*** Opening of Listed records ***
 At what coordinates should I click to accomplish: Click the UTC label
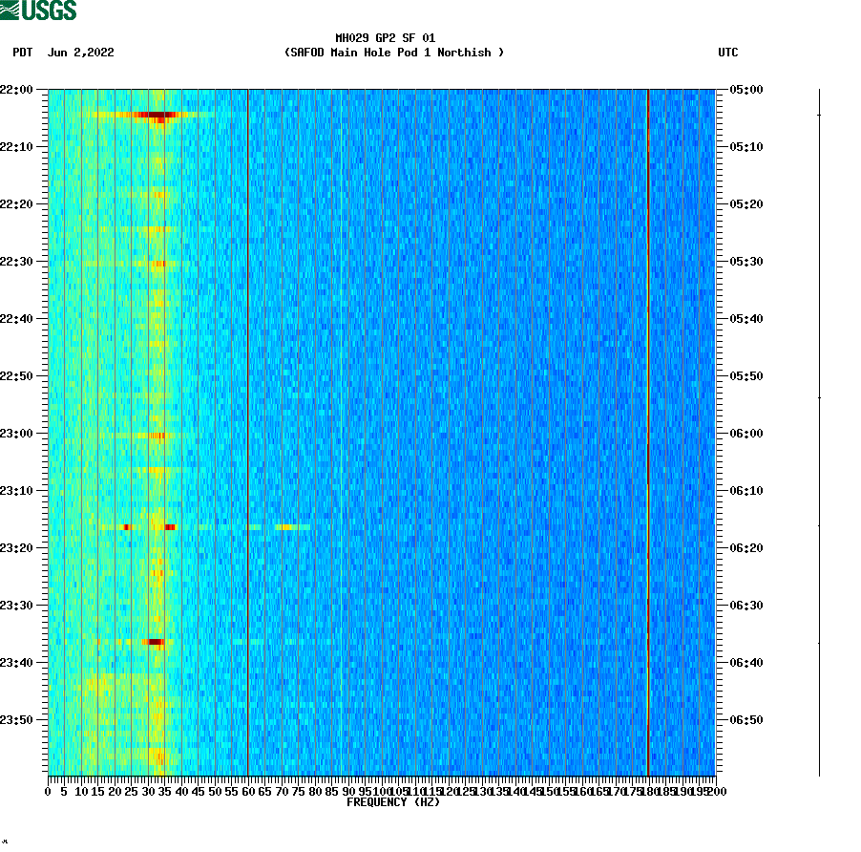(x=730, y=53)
*** Close of Listed records ***
*** Opening of Listed records ***
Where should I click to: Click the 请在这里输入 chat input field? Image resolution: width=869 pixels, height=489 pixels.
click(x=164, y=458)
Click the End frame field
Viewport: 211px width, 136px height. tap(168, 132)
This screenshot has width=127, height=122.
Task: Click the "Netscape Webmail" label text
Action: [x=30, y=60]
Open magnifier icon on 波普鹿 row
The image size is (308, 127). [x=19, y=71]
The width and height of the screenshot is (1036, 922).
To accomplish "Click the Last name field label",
*** Close of Listed records ***
* Work required *
Copy out the lines above exactly, beginning at the one that contains "Where should I" and ending at the one that contains "The width and".

* Solution to the exercise *
Where should I click to: Click the 请在这里输入 chat input field? Image resolution: width=869 pixels, height=489 pixels.
click(x=164, y=458)
Click the End frame field
Viewport: 211px width, 136px height. tap(168, 132)
This screenshot has width=127, height=122.
Task: Click the "Netscape Webmail" label text
Action: [x=30, y=60]
Open magnifier icon on 波普鹿 row
The image size is (308, 127). [x=19, y=71]
The width and height of the screenshot is (1036, 922).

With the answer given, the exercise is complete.